Aku berteriak. Kakiku berlari kencang. Dengan sekuat tenaga, aku menerobos kerumunan orang
disekitar tubuh ibu. Aku tersungkur tepat di hadapan ibu. Tanganku memeluk erat tubuh yang sudah
remuk itu. Wajah penuh darahnya masih terlihat cantik. Orang-orang sibuk menenangkan ku. Berusaha
memisahkan aku dari ibu. Aku memeluk ibu semakin erat.

Ini semua salahku. Andai saja aku tidak memintanya. Andai saja aku tidak melawannya. Andai saja aku
tidak membentaknya. Andai saja aku menuruti semua kemauannya. Andai saja aku bisa lebih bersabar.
Berbagai ungkapan andai mengisi pikiranku.

Karena setitik ke keegoisanku, aku kehilangan pelukan pertama dan terakhir darinya.

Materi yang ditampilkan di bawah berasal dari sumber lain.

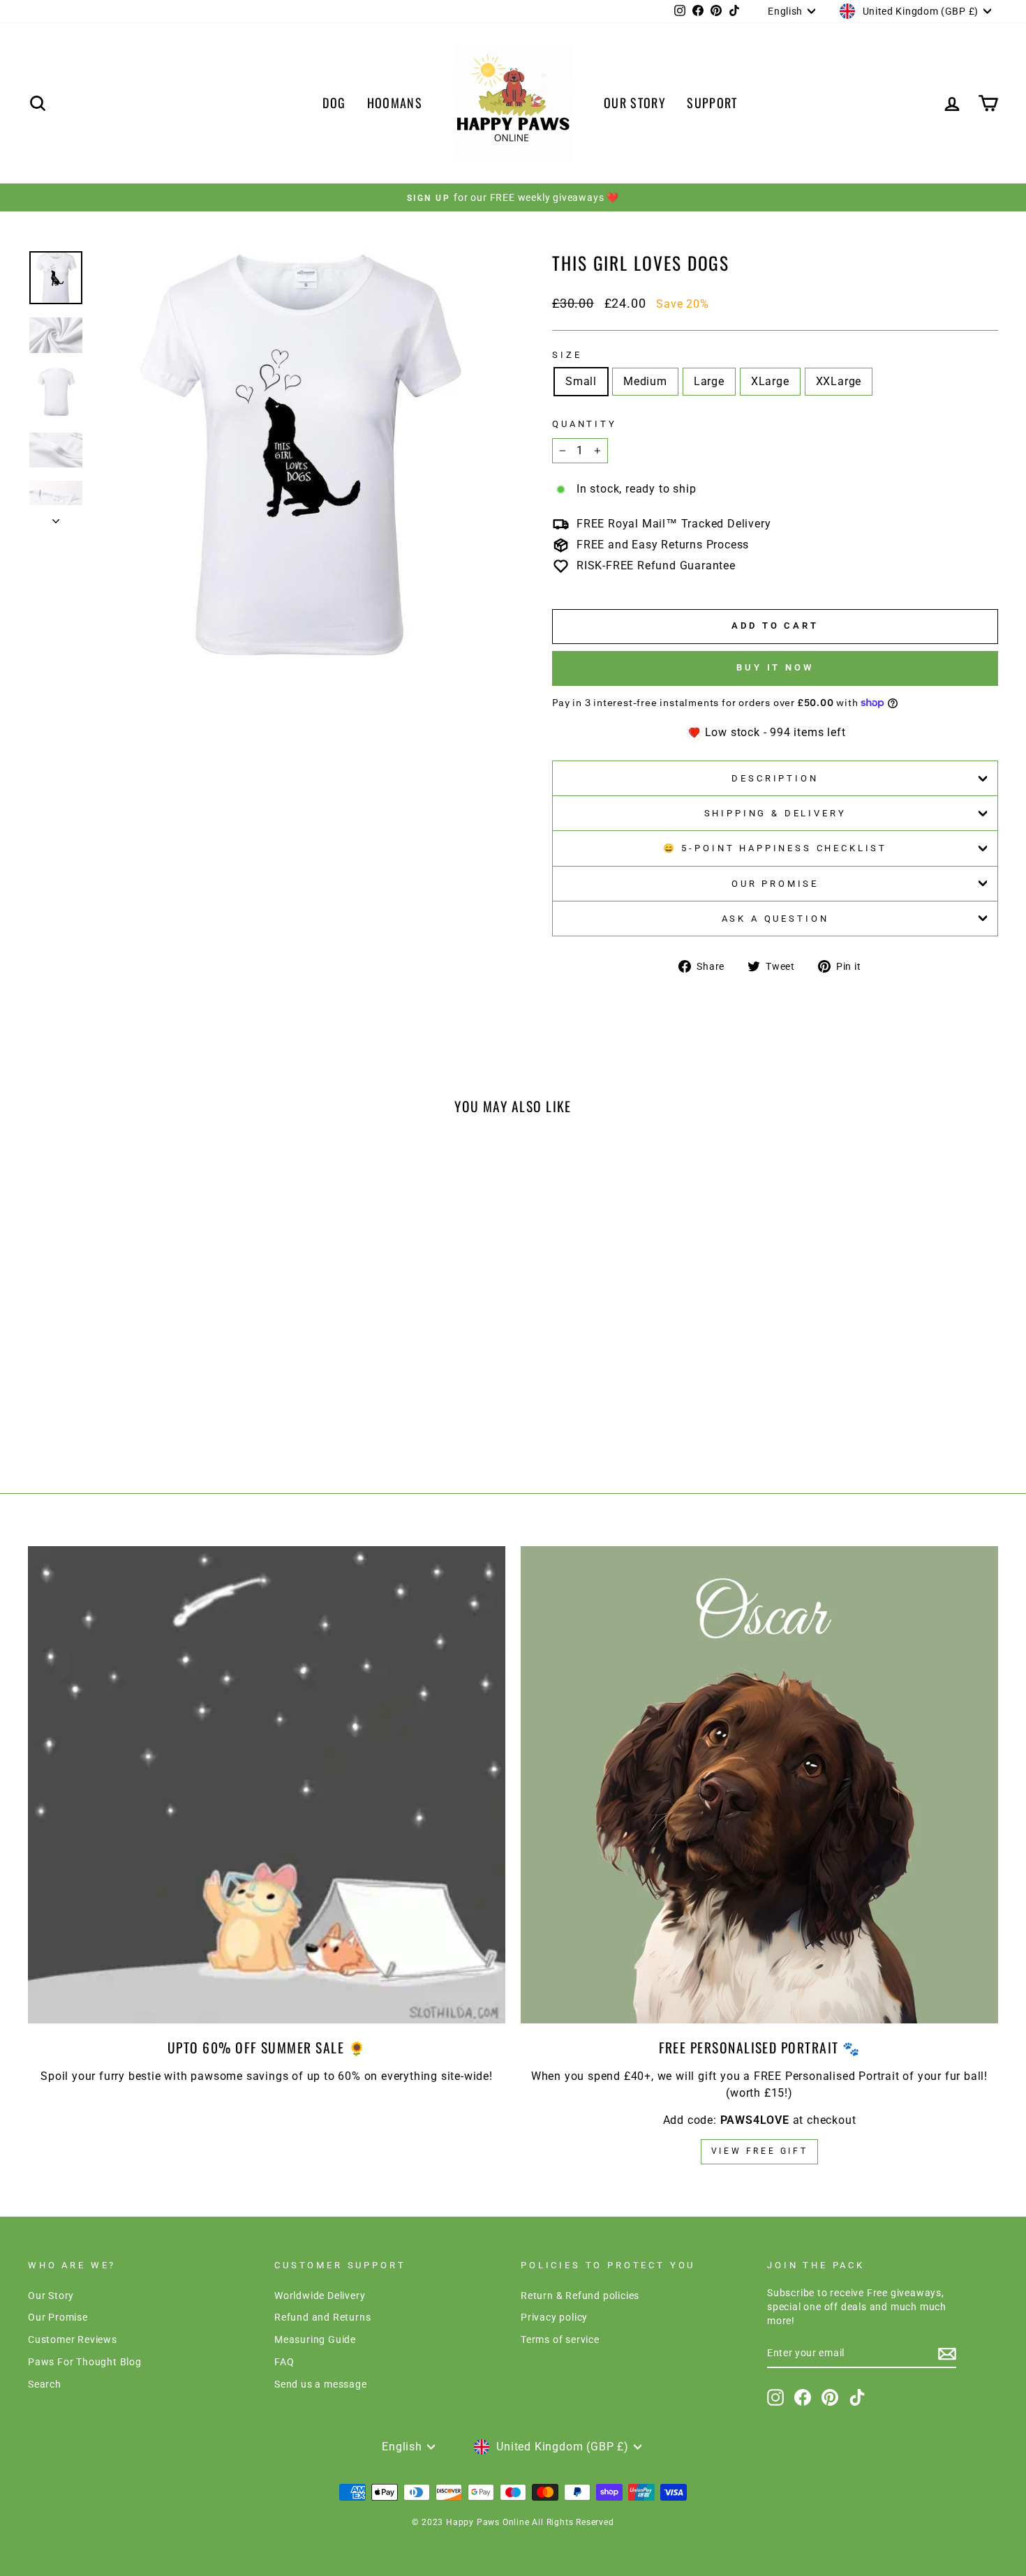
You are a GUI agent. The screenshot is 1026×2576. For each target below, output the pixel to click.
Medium (645, 381)
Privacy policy (554, 2317)
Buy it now (775, 667)
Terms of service (560, 2339)
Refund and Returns (322, 2317)
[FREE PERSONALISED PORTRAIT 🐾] (759, 1784)
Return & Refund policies (580, 2295)
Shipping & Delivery (775, 813)
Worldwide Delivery (319, 2295)
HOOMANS (394, 102)
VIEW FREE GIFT (759, 2151)
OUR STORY (635, 102)
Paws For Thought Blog (85, 2361)
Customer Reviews (72, 2339)
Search (44, 2384)
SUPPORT (712, 102)
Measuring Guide (315, 2339)
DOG (333, 102)
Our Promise (775, 883)
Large (709, 381)
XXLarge (839, 381)
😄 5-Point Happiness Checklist (775, 848)
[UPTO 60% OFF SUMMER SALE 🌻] (266, 1784)
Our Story (51, 2295)
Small (581, 381)
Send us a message (320, 2384)
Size (566, 355)
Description (774, 778)
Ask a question (775, 918)
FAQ (284, 2361)
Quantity (584, 424)
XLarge (770, 381)
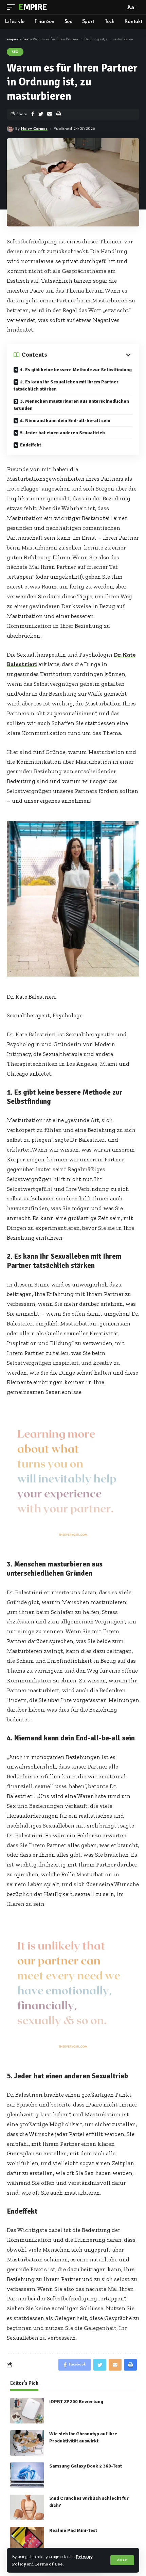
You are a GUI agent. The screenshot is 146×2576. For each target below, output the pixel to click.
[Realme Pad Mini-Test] (27, 2539)
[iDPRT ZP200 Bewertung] (27, 2410)
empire (32, 7)
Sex (15, 52)
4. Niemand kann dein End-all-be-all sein (65, 420)
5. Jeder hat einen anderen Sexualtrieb (62, 433)
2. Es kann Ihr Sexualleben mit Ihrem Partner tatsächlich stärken (66, 385)
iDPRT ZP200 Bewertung (76, 2401)
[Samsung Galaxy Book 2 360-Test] (27, 2475)
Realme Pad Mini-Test (73, 2530)
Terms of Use (49, 2564)
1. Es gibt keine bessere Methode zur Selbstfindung (76, 370)
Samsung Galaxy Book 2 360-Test (85, 2466)
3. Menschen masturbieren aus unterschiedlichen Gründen (71, 404)
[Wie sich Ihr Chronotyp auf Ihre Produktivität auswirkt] (27, 2443)
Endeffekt (30, 445)
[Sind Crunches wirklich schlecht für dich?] (27, 2507)
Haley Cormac (34, 129)
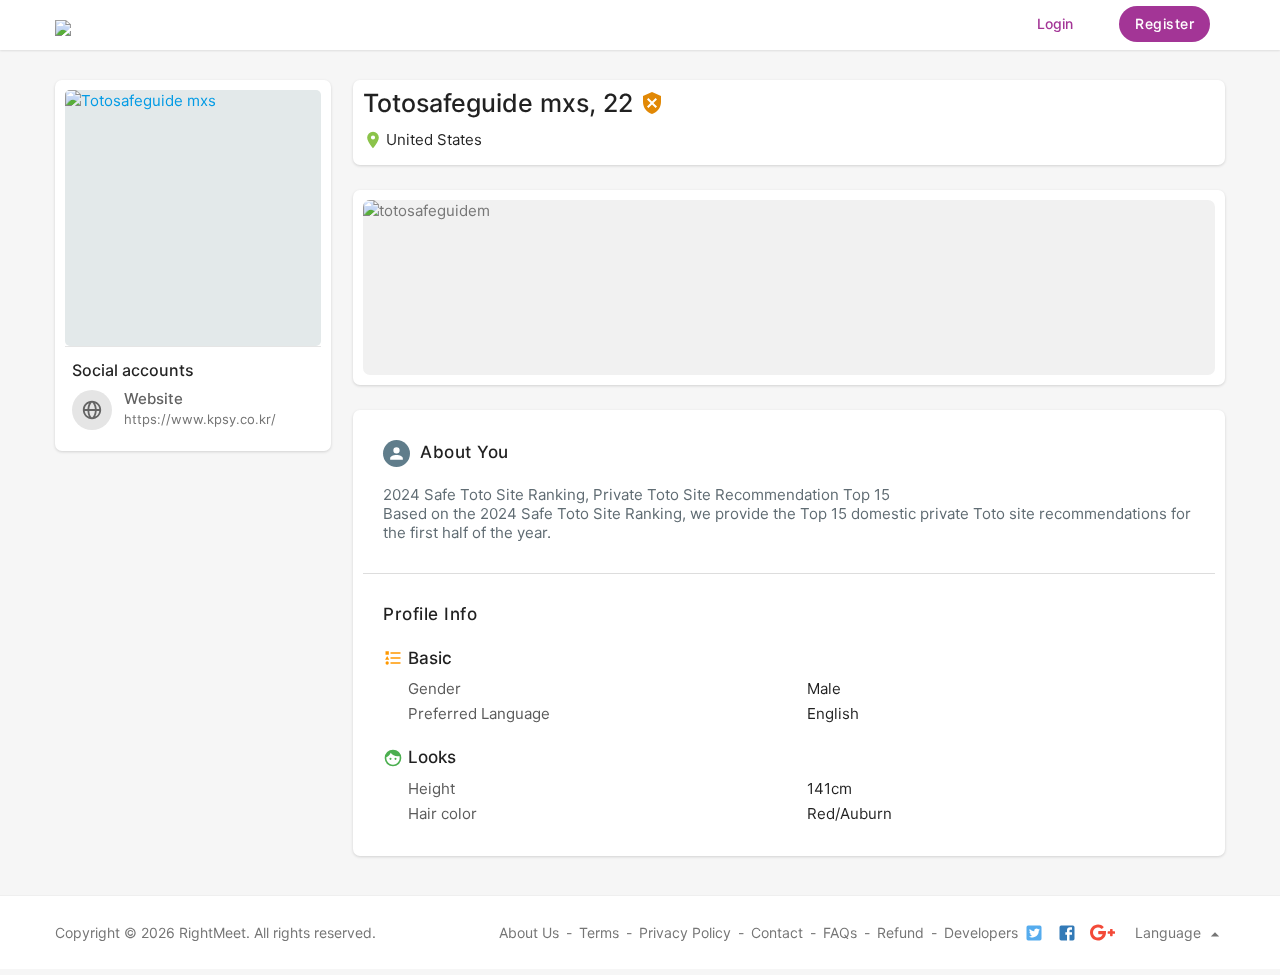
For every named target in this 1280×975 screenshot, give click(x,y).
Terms (599, 932)
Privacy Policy (685, 932)
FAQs (840, 932)
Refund (900, 932)
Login (1055, 23)
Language (1170, 932)
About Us (529, 932)
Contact (777, 932)
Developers (981, 932)
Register (1164, 23)
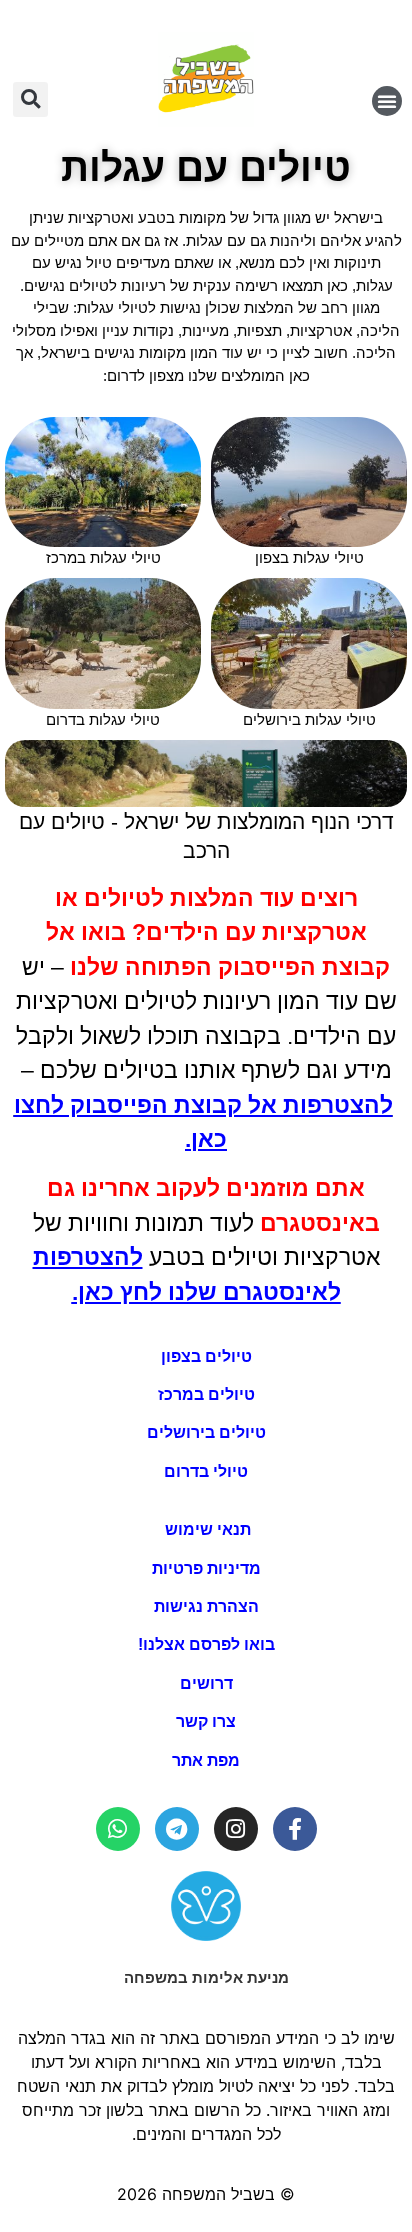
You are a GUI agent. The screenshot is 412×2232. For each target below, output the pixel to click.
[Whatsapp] (118, 1829)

Karena permintaan sepele ku, aku kehilangan orang tuaku lagi.

...

Aku menatap makam ibu kosong. Bersandingan langsung dengan makam ayah. Tidak ada lagi air mata
yang bisa ku keluarkan. Tubuhku sudah lama tak ku urus. Untuk apa? Aku hanya ingin dengan cepat
menyusul ayah dan ibu. Walau ibu sudah tiada, aku masih terjebak.

Ayah, ibu. Tolong aku.

Hatiku telah mati. Begitu juga dengan otakku. Aku tidak bisa mengendalikan diriku sendiri. Mereka
semua bergerak tanpa bisa ku kendalikan. Aku tidak bisa berpikir apapun.

Aku benar-benar sendirian. Tidak ada yang ingin berteman denganku. Semua orang menjauhiku. Mereka
mengatakan aku gila.

Ayah, ibu. Aku tidak gila kan?


Anakmu satu-satunya ini, masih waras kan?

Lantas, kenapa mereka semua menjauhiku?

Padahal, aku sedang sedih tinggal sendirian. Kenapa tidak ada yang ingin menemaniku? Apa aku
memang tidak diharapkan di dunia ini? Mereka semua kan, tidak pernah merasakan rasanya kehilangan.

Atau, aku harus membuat mereka semua merasakannya?

Ah, tidak. Walau otak dan hatiku sudah tidak berfungsi. Setidaknya, aku masih memiliki setitik hati
nurani. Tidak seperti manusia kebanyakan. Dengan otak yang berfungsi, namun hati telah lama mati.